(AIM): Could you express the records from the line containing "Find the location" through the line containing "at that location." as a JSON list of strings, one string per line and with blank lines left out?

(STORED DATA):

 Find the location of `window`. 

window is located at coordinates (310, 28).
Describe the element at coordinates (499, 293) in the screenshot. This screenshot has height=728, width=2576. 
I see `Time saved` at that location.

--

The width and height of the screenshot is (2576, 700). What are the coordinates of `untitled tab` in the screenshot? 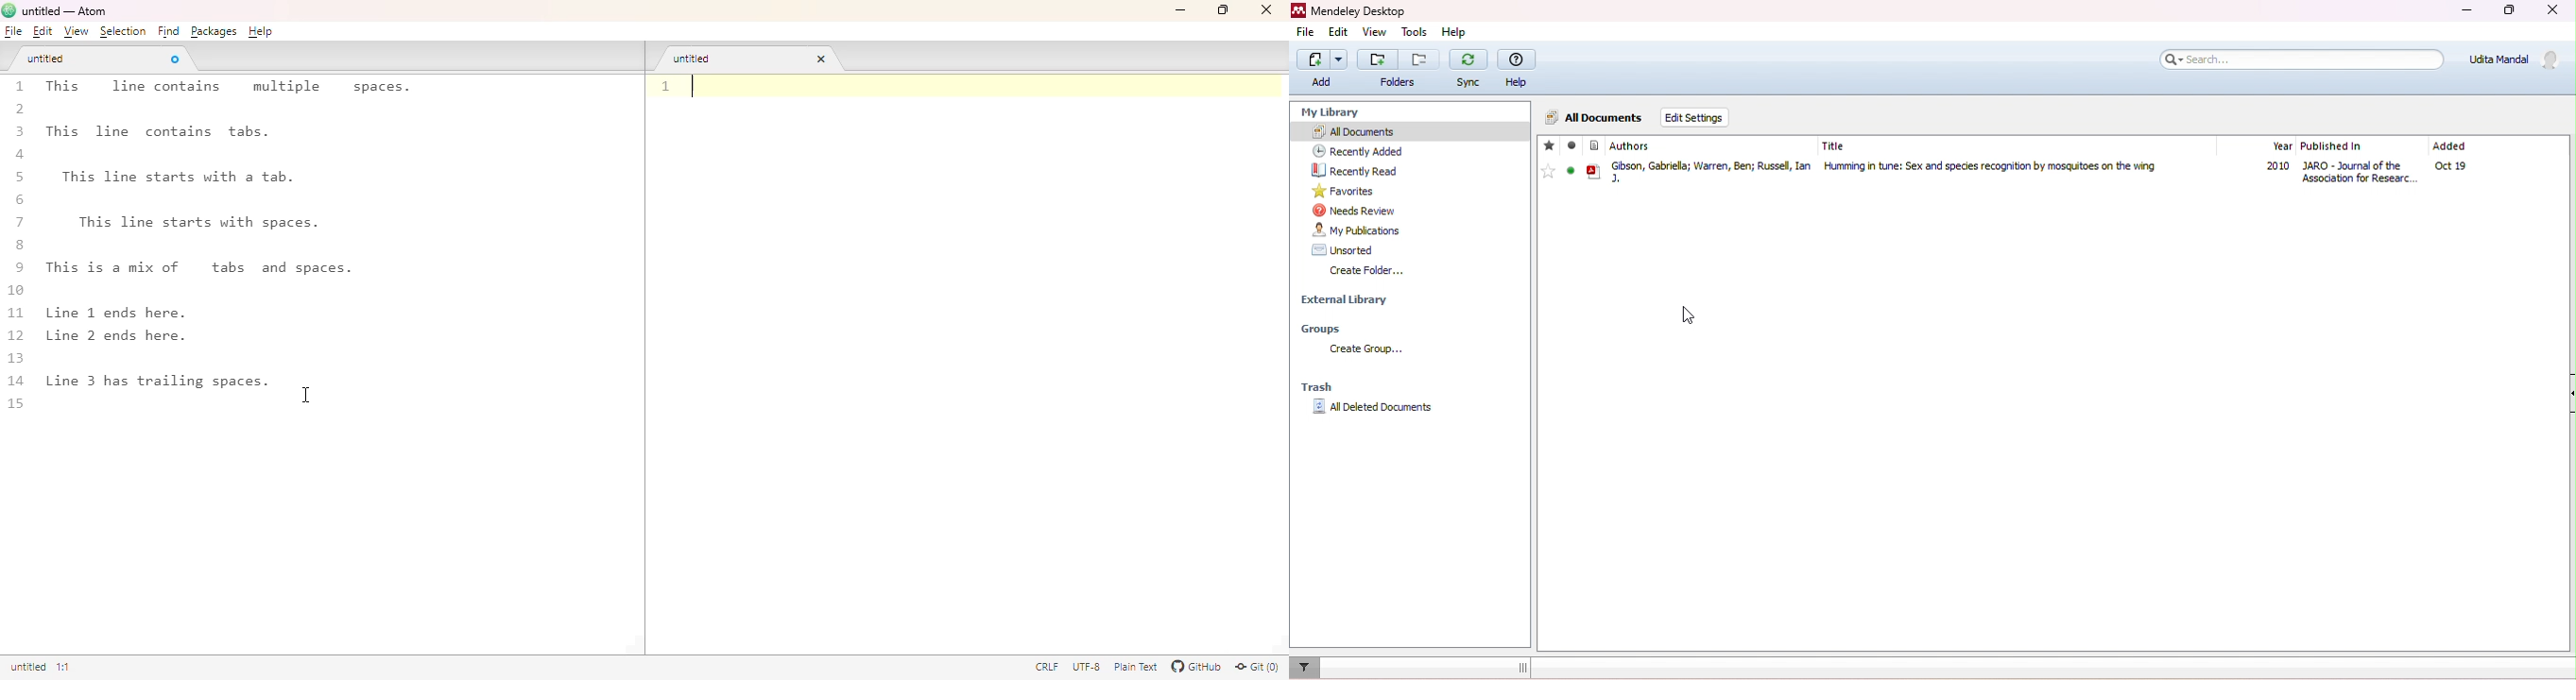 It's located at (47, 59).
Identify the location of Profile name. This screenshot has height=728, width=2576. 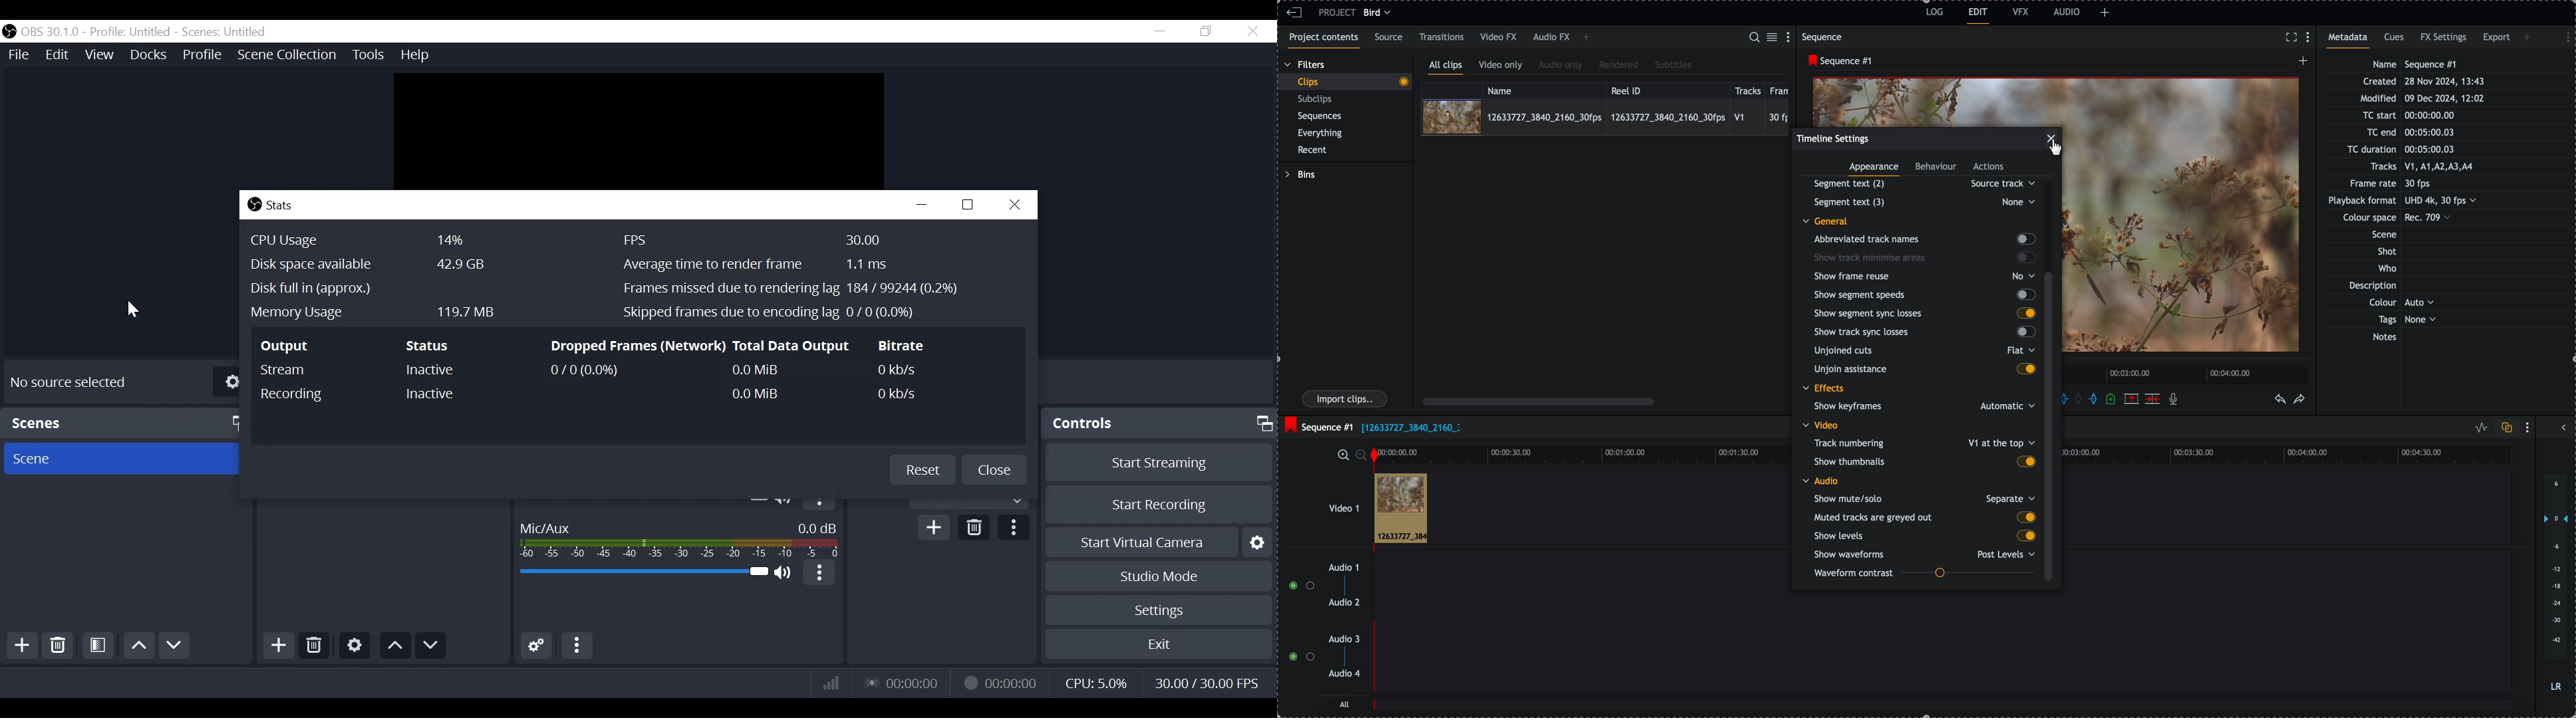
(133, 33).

--

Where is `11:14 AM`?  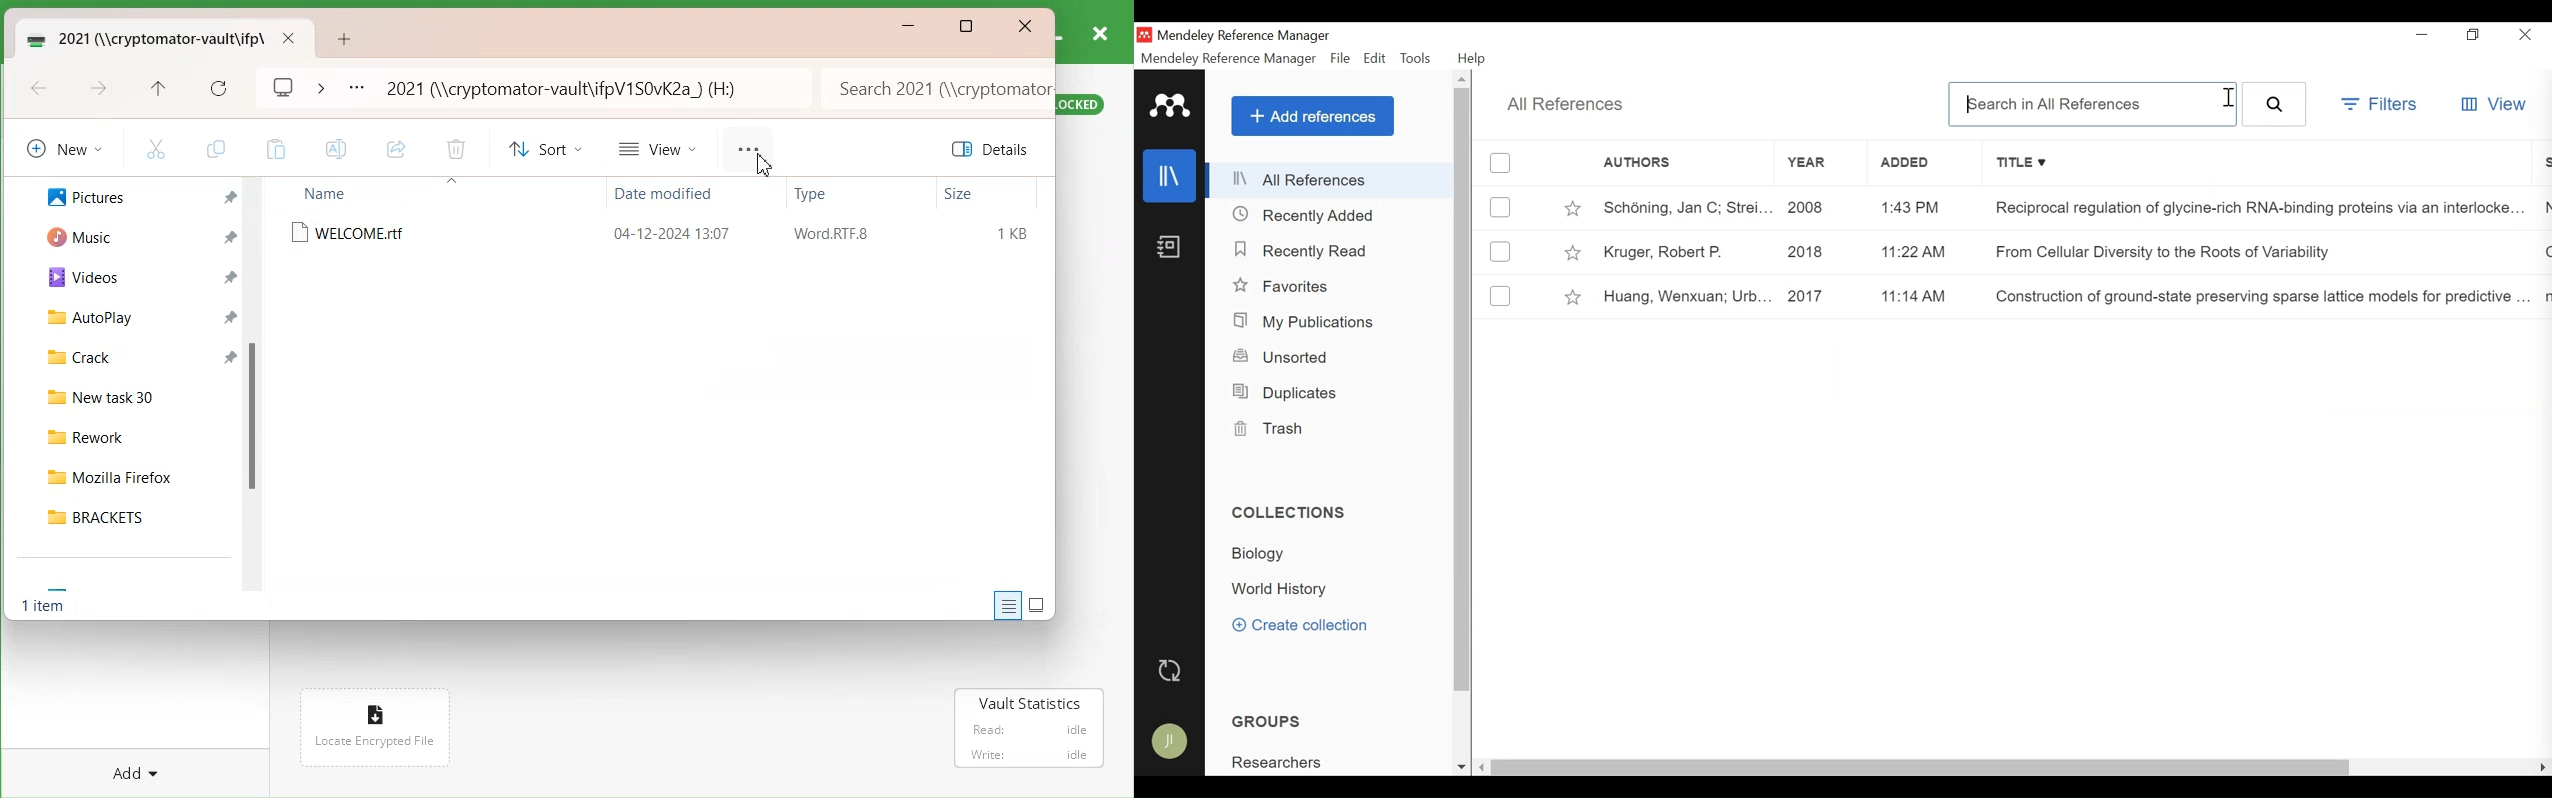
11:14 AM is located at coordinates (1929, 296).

(COMPLETE ANSWER):
[
  " Find the location of `window`. ",
  "window is located at coordinates (310, 28).",
  "Describe the element at coordinates (499, 293) in the screenshot. This screenshot has height=728, width=2576. ",
  "I see `Time saved` at that location."
]